Object Based Research, People-Oriented Perspectives
So, we want to empower people to see how tradition lives or finds a new place in their own lives, but how? We selected five sites and participants to capture a small sense of the diversity of Bhutanese identities and experience; interviewing all across the valley; in different disciplines and training; different genders; in multiple languages; and tried to convey the variety of paths they chose as they navigated between tradition and change, personal and community.

Objects such as cheese, incense, and home-goods like textiles not only provide sensory memories, they also travel—and can provide an unexpected link to home when far away. They transcend some of the diversity across Bhutan and lend an example of how to engage with those differences as meaningful and connected.
By beginning with objects, we open up a route to understand how people connect to each other through material: through shared memories, practices, and the chain of production that links communities together across the length of the country and beyond to make the product possible. Looking at the properties and qualities of objects also starts to show what makes these objects practical, or socially meaningful as we distinguish our own taste in goods. Object-based research can help start a conversation about how we produce value—both economically, and culturally.
Goals
Our goals are humble, we hope you enjoy these stories, are enthralled by the images, and find support and connection to the lives and objects.
Dr. Tierney Brown did her initial fieldwork in 2022, when the air was thick with uncertainty of what would come after the pandemic lockdowns.
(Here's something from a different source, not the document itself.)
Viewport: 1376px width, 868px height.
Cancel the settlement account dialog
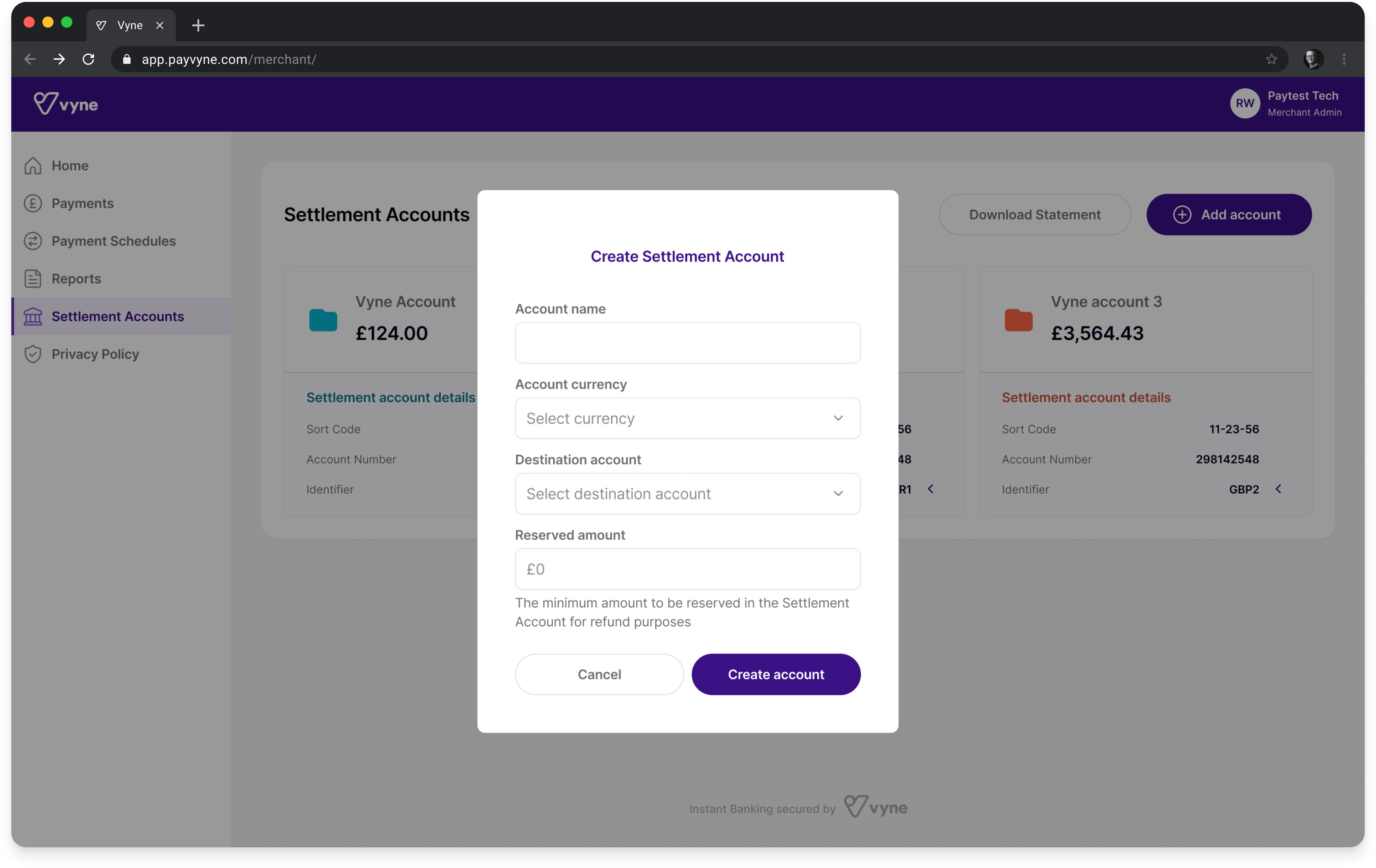pos(599,674)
She proposed the Drawn from Thimphu project as a way to spark more conversations about what is shared in practice, across generations, distance, and even lineages.
For the project, she collaborated with the National Library and Archives of Bhutan, her co-researchers Wang Rana Gurung and Yangday La, and had financial support from a Humanities New York DIgital Humanities grant.
Images for this page were shot on Kodak Porta 800 on a Yashica LM Twin Lens Reflex.